◆ **STUDY MATERIAL**:

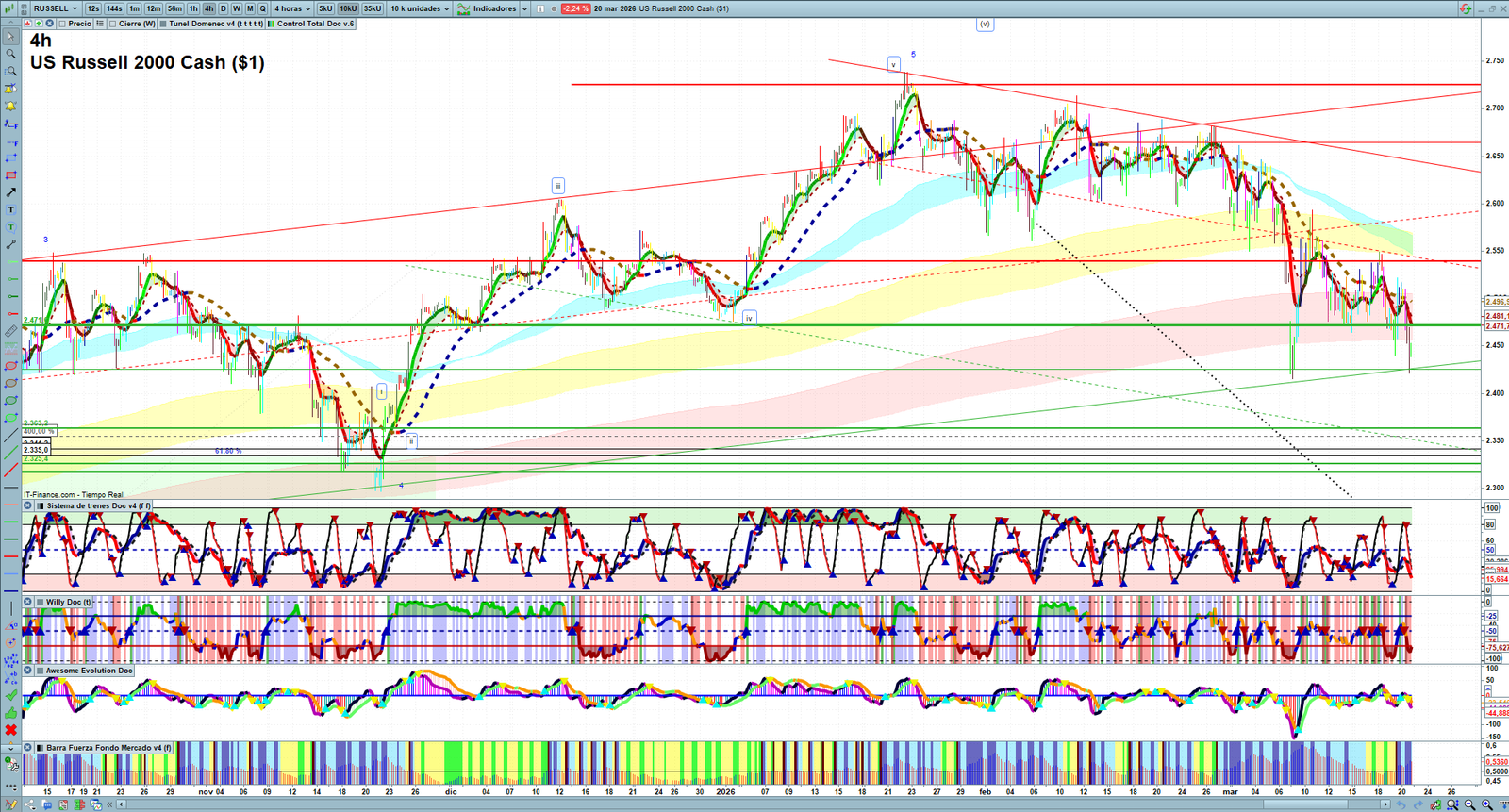
Task: Open the RUSSELL instrument dropdown
Action: (x=55, y=8)
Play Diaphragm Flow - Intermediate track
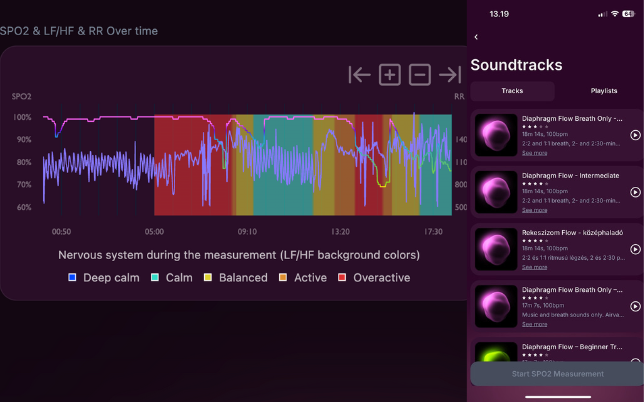The width and height of the screenshot is (644, 402). pyautogui.click(x=635, y=192)
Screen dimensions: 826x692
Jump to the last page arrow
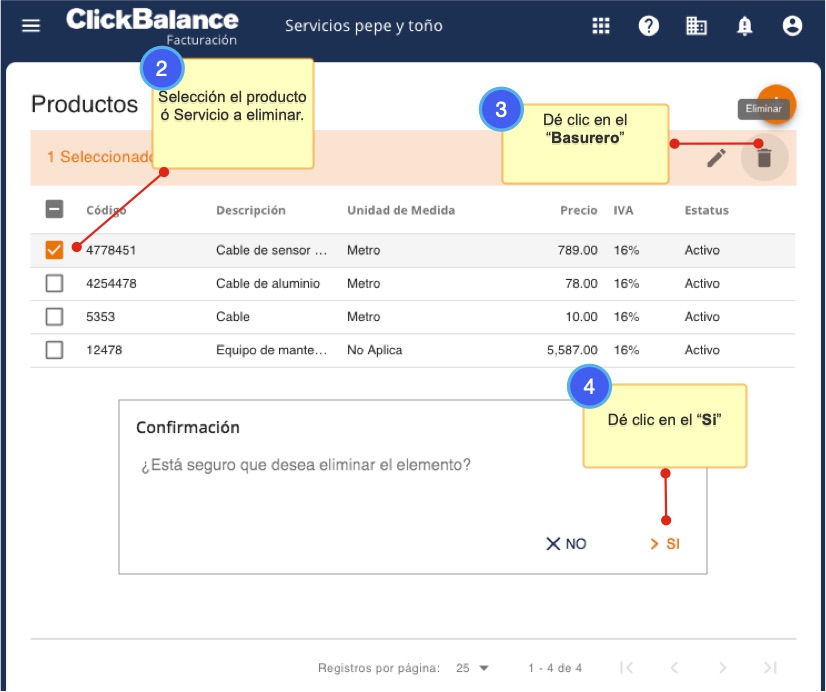tap(769, 668)
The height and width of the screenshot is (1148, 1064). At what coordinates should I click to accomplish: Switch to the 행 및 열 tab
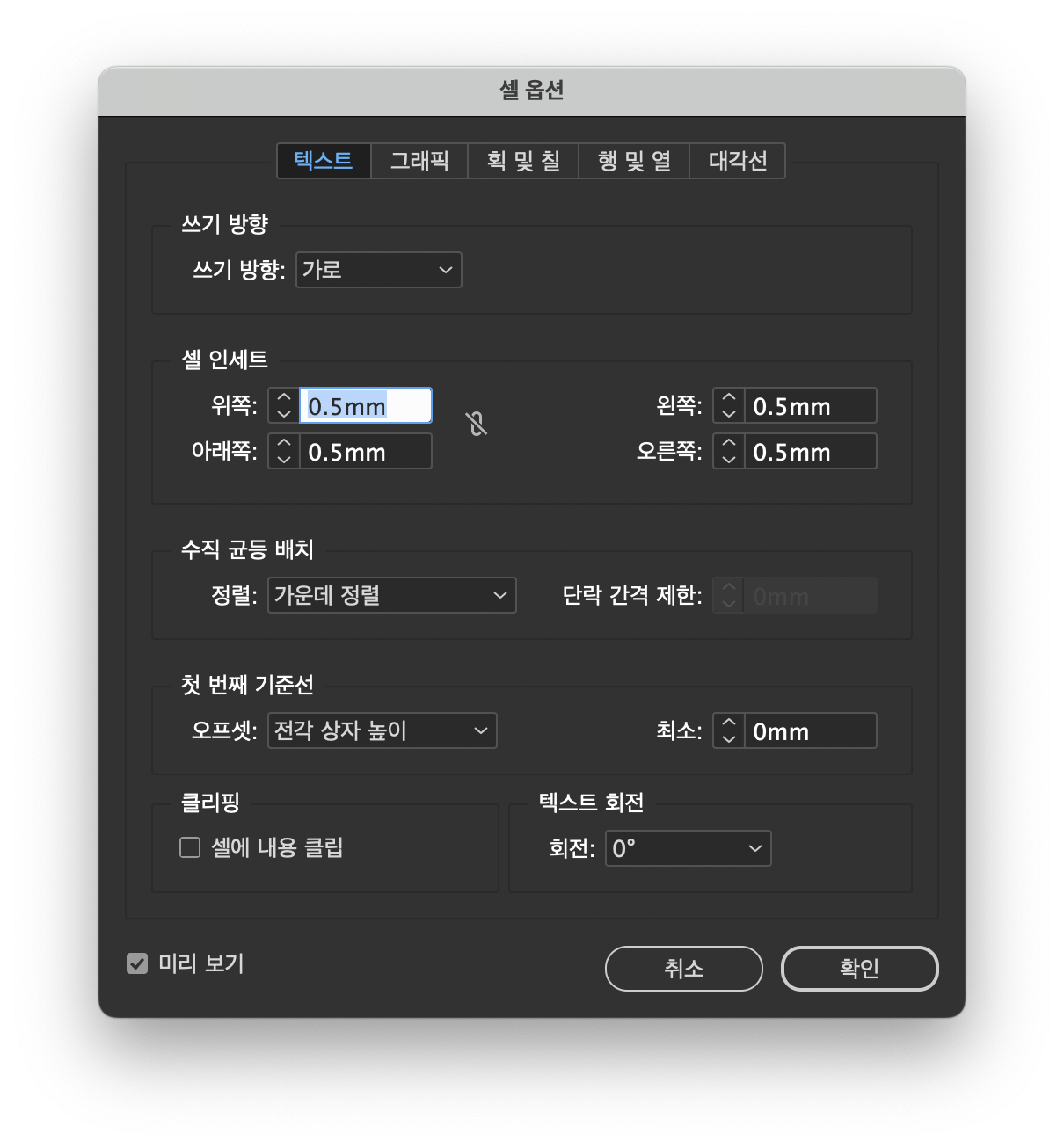(633, 161)
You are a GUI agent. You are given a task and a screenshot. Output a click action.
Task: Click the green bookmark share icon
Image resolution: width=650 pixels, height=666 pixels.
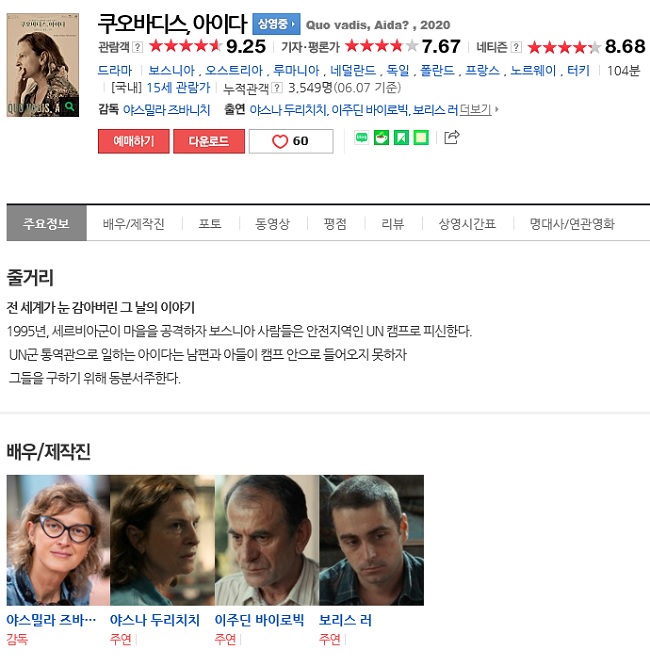(401, 138)
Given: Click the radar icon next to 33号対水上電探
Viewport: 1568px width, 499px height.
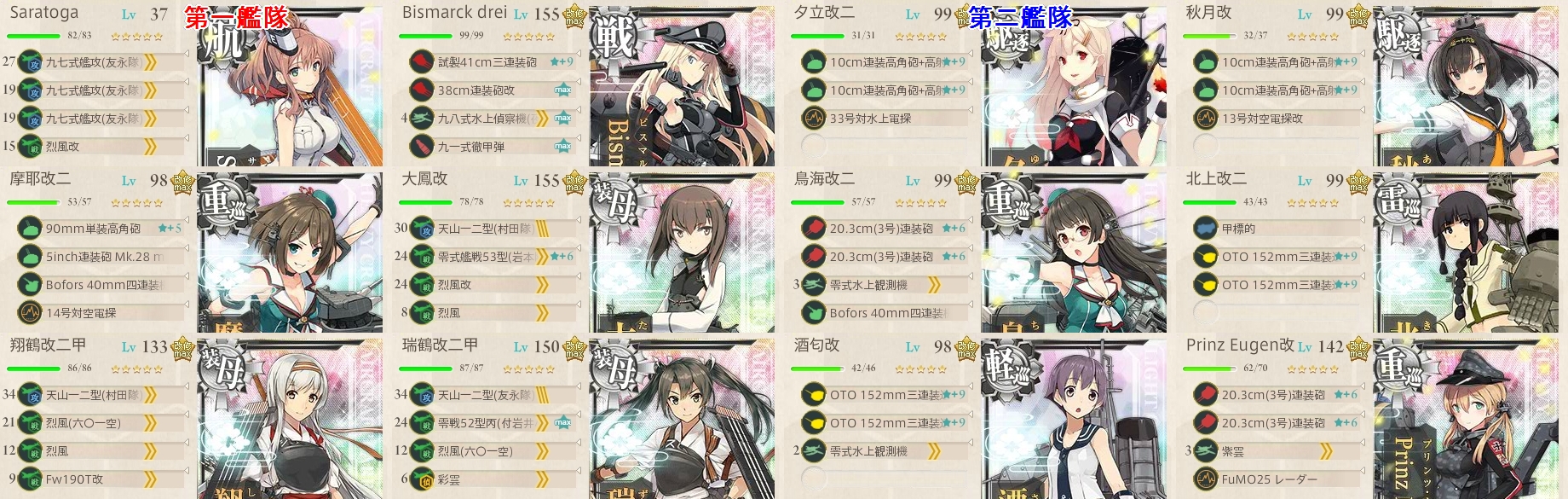Looking at the screenshot, I should [x=815, y=118].
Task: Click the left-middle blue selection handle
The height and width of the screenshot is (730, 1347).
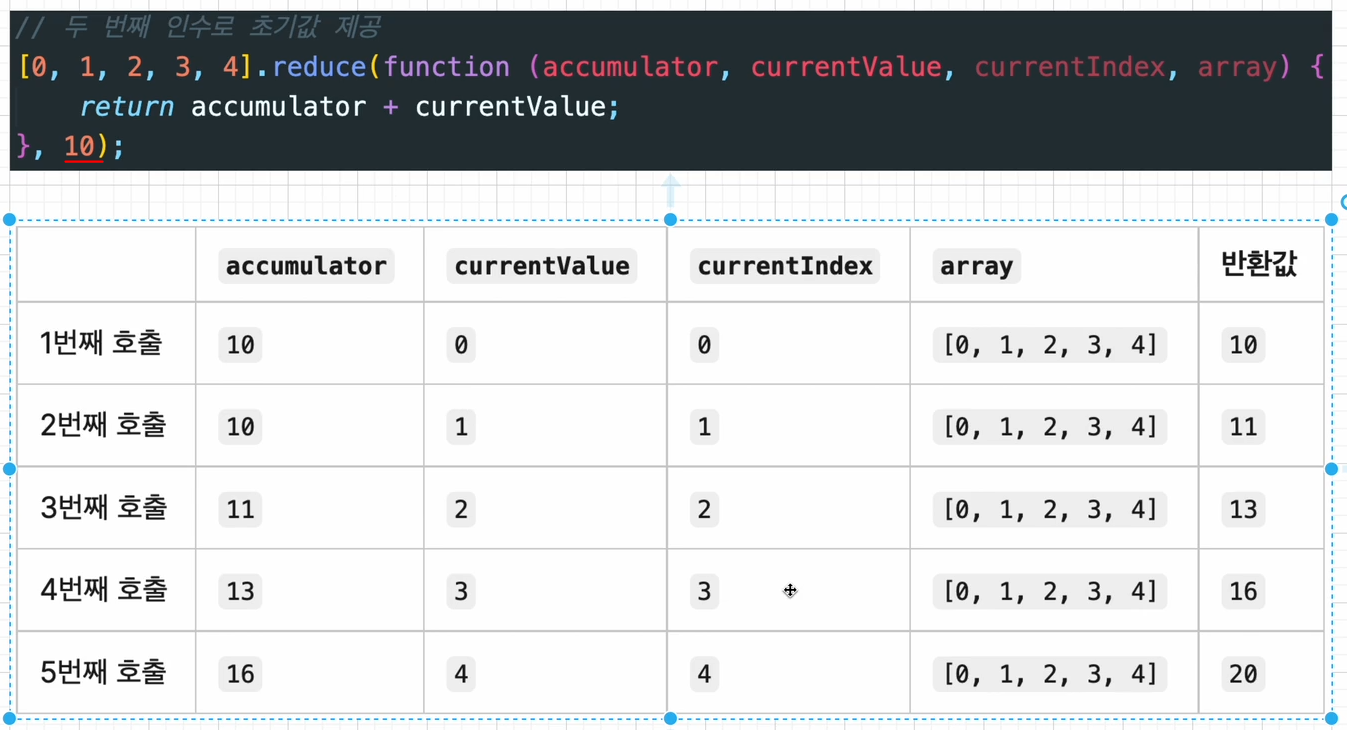Action: pyautogui.click(x=9, y=468)
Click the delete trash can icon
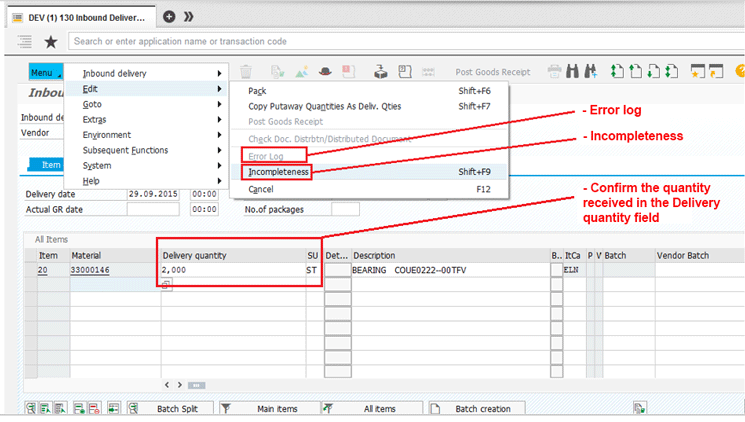The height and width of the screenshot is (422, 745). (246, 72)
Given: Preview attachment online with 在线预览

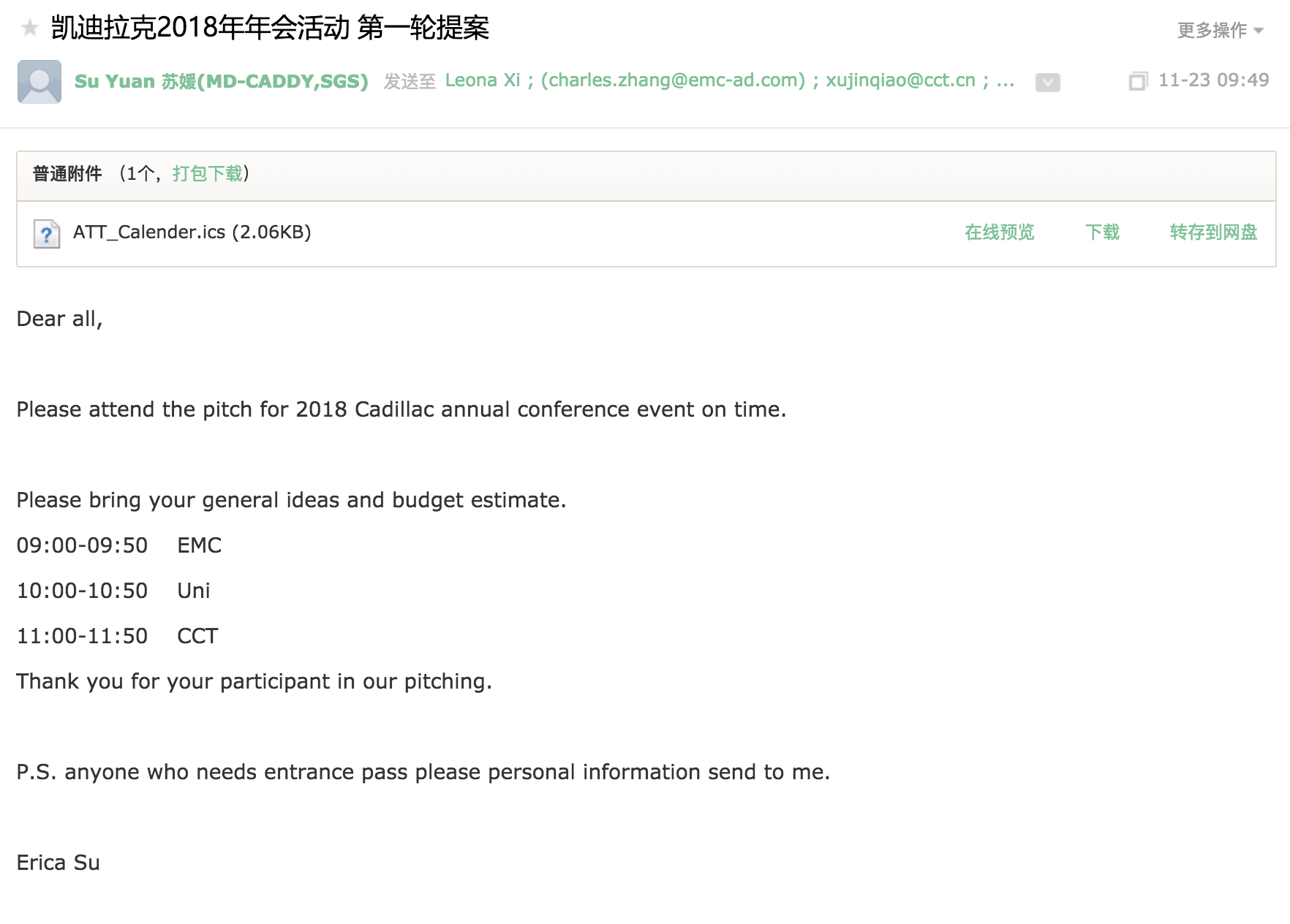Looking at the screenshot, I should coord(999,232).
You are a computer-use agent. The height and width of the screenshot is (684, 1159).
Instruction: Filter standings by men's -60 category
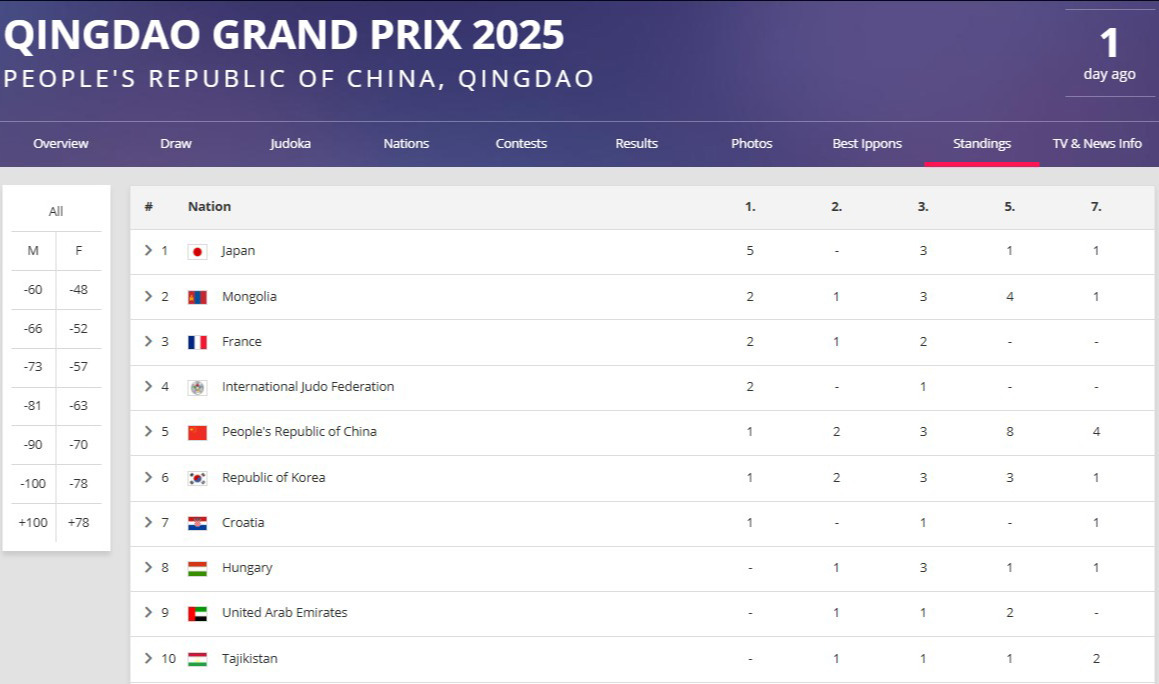tap(33, 290)
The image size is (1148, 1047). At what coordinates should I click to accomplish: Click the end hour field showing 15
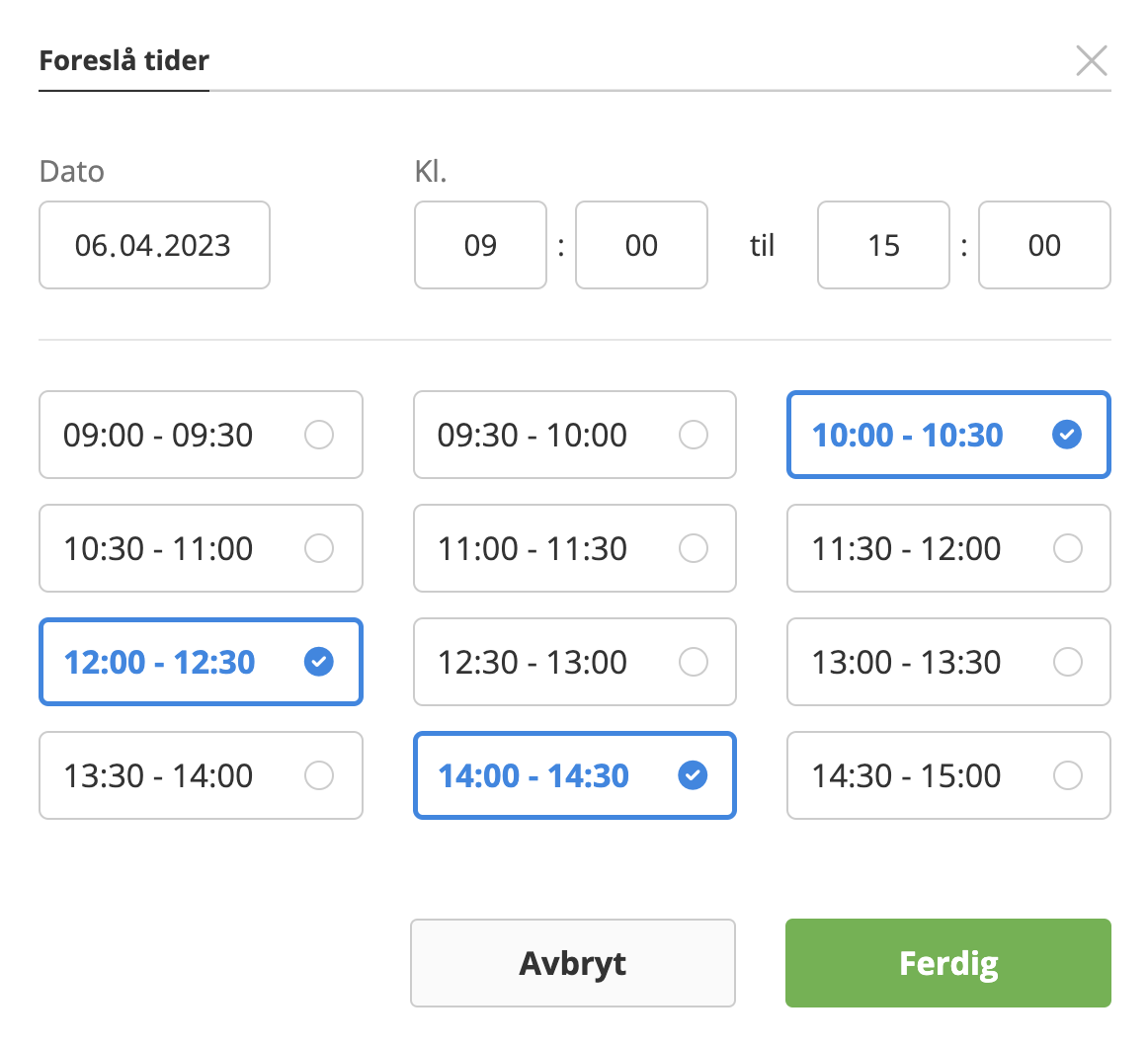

◆ **EXERCISE AIM**: Filter the entries above and keep only the lines with the word "agent".

◆ **RESULT OF THIS TASK**:
You are a GUI agent. You are given a task and a screenshot. Output a click action.
You are a computer-use agent. The height and width of the screenshot is (684, 1159).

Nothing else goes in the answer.